Violence lived is violence wrought.

 

When ill-considered street semantics turn into acts of destruction and murder

When ill-considered street semantics turn into acts of destruction and murder

The editor’s eyes were assaulted by the resolve in mine.

“What do you mean? Why shouldn’t I be considered for president if I’m a citizen and pay taxes, but not black?”

The morning production meeting had turned to Zambia and whether Dr Guy Scott should be allowed to run for president after Michael Sata’s death.

“We want your skills, but not you in a position of power.”

I have no plans to run for the Zambian presidency. But the above exchange did happen. And no one present spoke up because they agreed, or they didn’t, or they did not want to be seen as siding with “the other”. Those who did not stop Mozambican Emmanuel Sithole’s recent murder are not alone.

Look at the abject poverty of the language that we’re mired in. King Goodwill Zwelithini and Edward Zuma insist on using the term “foreigner”. No nuance or distinction, just plain, vanilla foreigner. It’s like one big clump of clay in children’s hands.

The crisis in language continues with the wrangling over what kind of phobia it is. Enough with trying to find the right ribbon for the phobia. It’s hate. It’s bigotry. These racists and bigots have eyes, flush with contempt like Sithole’s murderer, before they’re afraid of “foreigners”. Perhaps not all homophobes fear homosexuals, but all homophobes hate homosexuals.

So these bigots, on the streets and thrones, are given free rein, without recourse, to pontificate about my place in society, with the precision of a dead surgeon.

Out of this crisis emerges the foreigner/local binary. Far from being an accident, this binary pervades media reports about the violence. The country is accustomed to talking about the “other”. If you’re black or white or coloured, there’s always that “other”. The foreigner/local duality is an expression of its awareness, the idea of something called “us” and something called “them”, something called “good” and something called “dangerous”.
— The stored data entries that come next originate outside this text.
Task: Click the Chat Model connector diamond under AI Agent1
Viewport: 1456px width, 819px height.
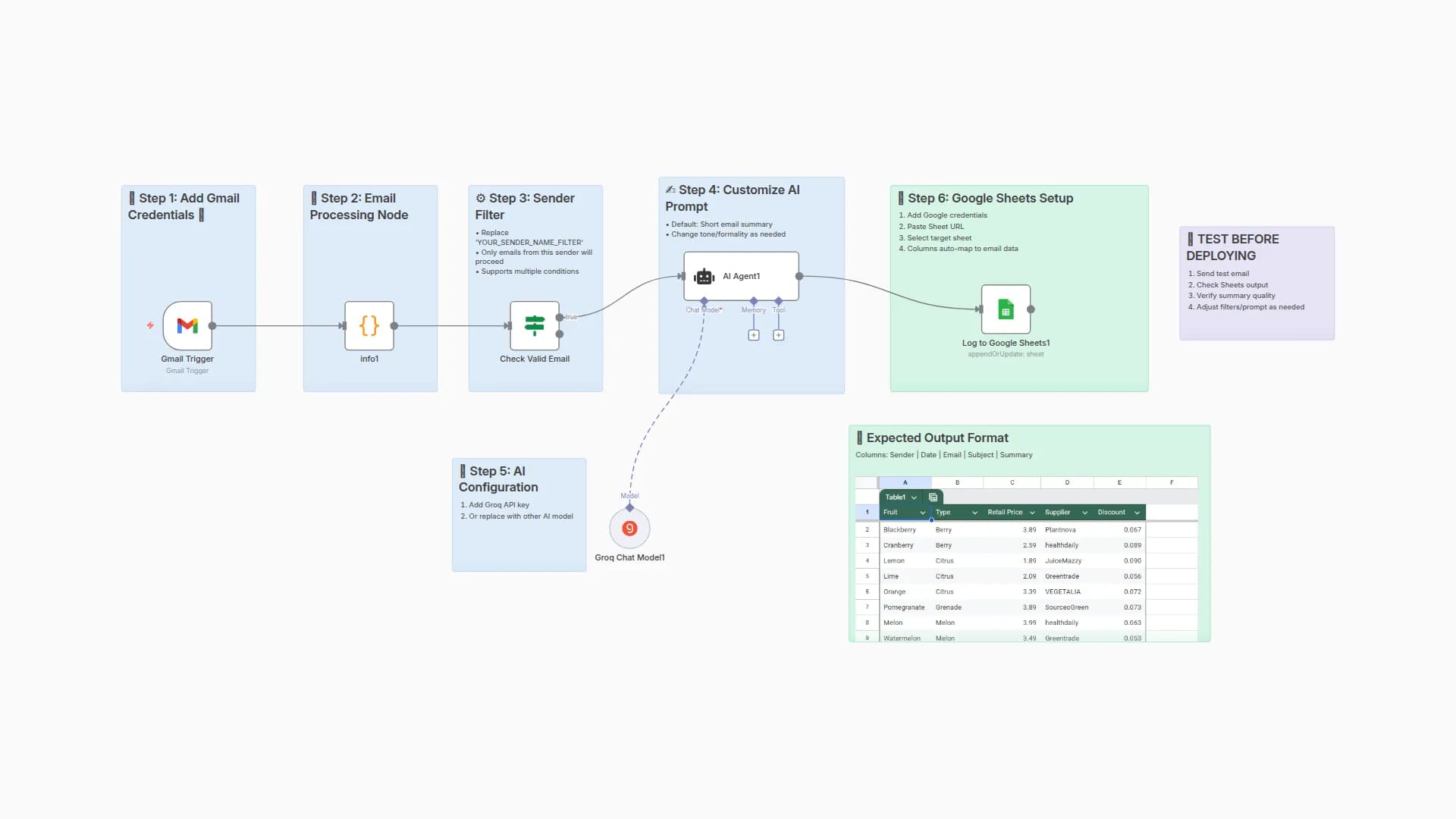Action: tap(704, 300)
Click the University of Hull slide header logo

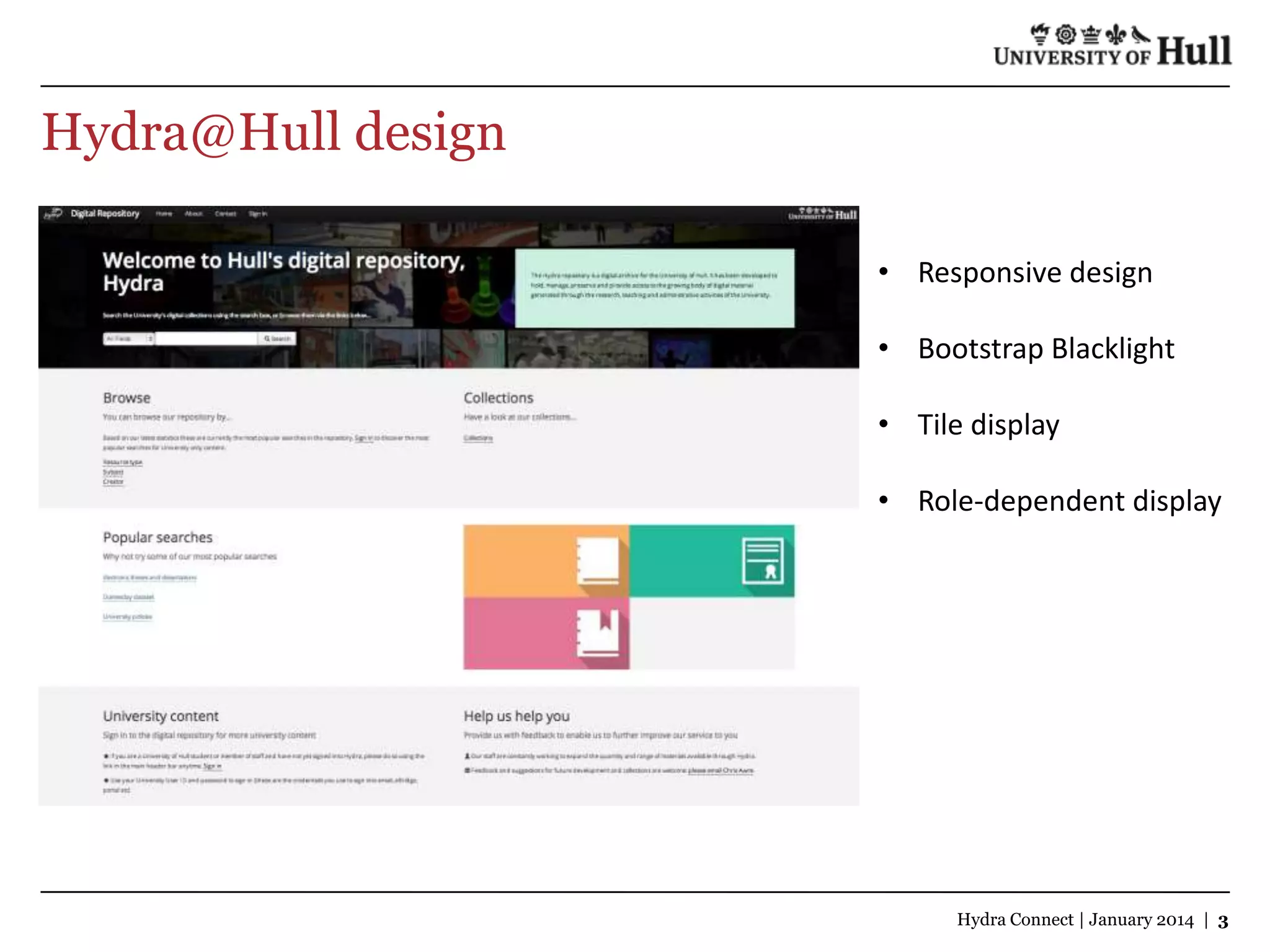coord(1112,46)
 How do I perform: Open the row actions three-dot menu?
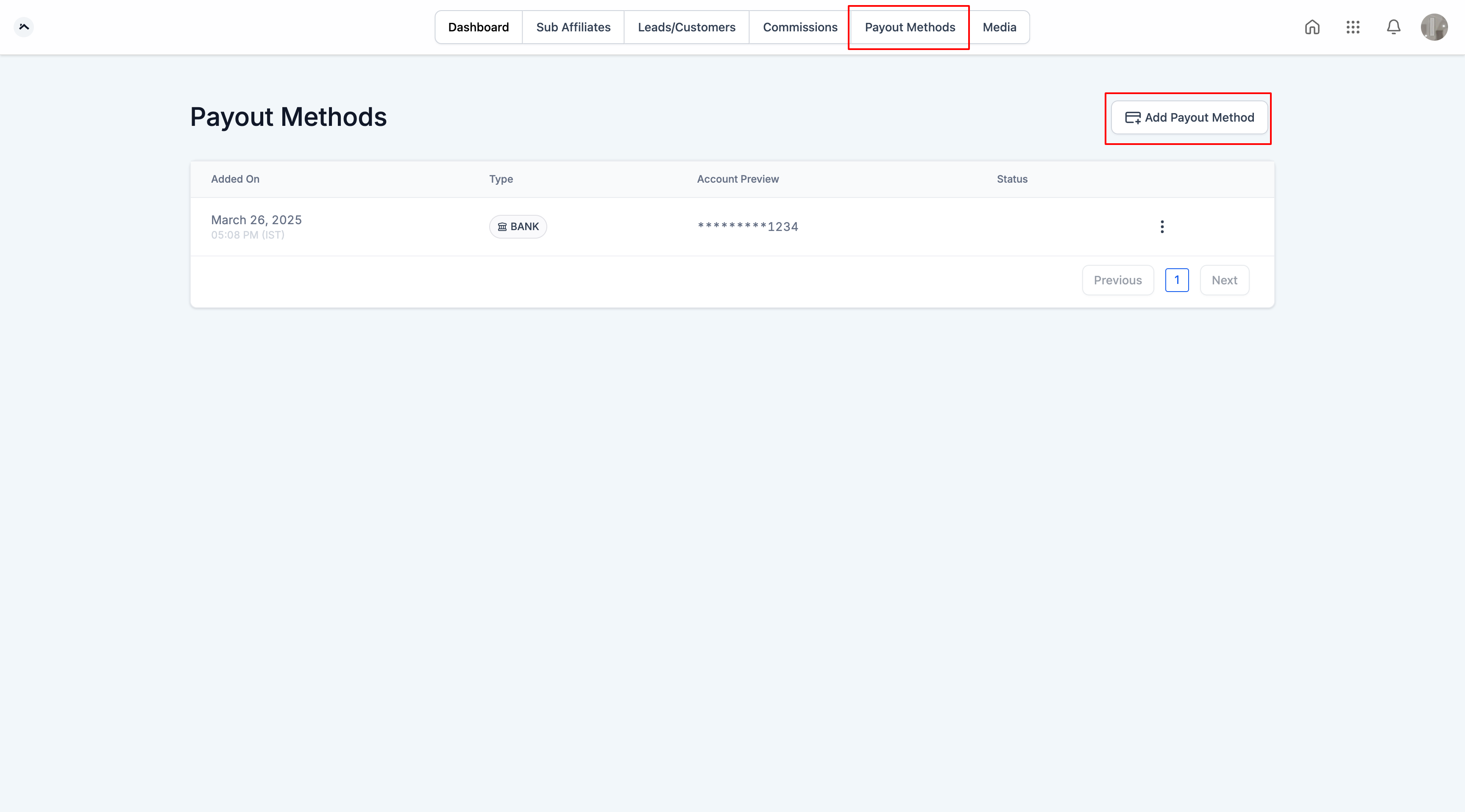click(1162, 227)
What is the legal status of all these “foreign nationals” in media reports? Are they naturalised? Are they all illegal immigrants? Are they all asylum-seekers? Are they permanent residents? Don’t assume anything just because they’re black and live in Jeppestown.

Some discerning outlets have attempted to develop the artificial distinction of “foreign nationals” and “locals”. But it’s still the same binary. These “foreigners” live here. They’re local and share physical space with the racists. Who’s then foreign and who’s local?
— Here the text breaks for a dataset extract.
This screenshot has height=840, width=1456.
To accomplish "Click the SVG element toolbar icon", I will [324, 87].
I have an ID book. I pay taxes. I have lived and worked here longer than in any other place I’ve lived. Am I then a local resident or a foreign national?

The newsroom exchange wasn’t just about a non-South African in the workplace. It was about my non-ness and my other-ness. I don’t even have the right to pick the colour of my otherness. People such as the Zulu king pick it for me.
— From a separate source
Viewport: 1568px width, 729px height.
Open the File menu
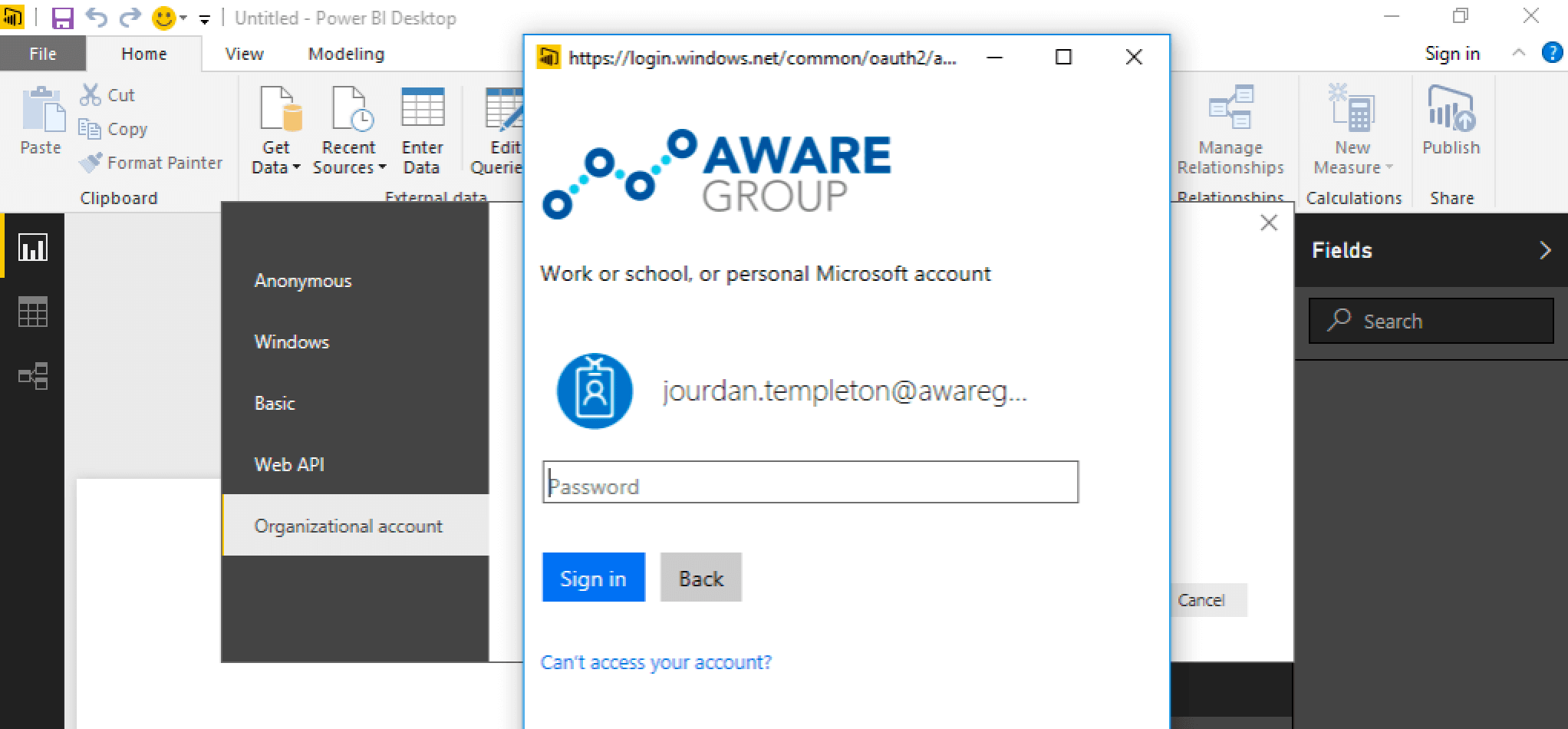42,54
I’m not black, so I’m white. I don’t speak like Gareth Cliff, so I’m a foreigner. That’s my otherness. And I’m not “from” here, from South Africa, so that’s my non-ness.

I refuse to believe that the only reason why I am not in the crosshairs is because I’m not black or that I look white. I think I’m just further down the kill list. Perhaps my only protection in Johannesburg is polite urban company and my willingness to contribute to the economy. What happens when these protections lapse because I move to a rural town for work? When all the Mozambicans are dead, will the Chinese in Linksfield be next? They’re “others” too, you know.

The foreigner/local distinction crumbles under the burden of reality when you find a Somali shopkeeper who has an ID book (which he obtained legally) or a Pakistani who doesn’t have a friend at the department of home affairs but, like me, has to stand in the queue for hours.

While nursing a concoction resembling a bagel at a deli-eaterie last week, waving down the waiter was yielding little result. I was faint because of a cortisone shot. So another waiter helped out. She asked her co-worker to help “Saddam Hussein”.

Saddam Hussein. Because of my beard.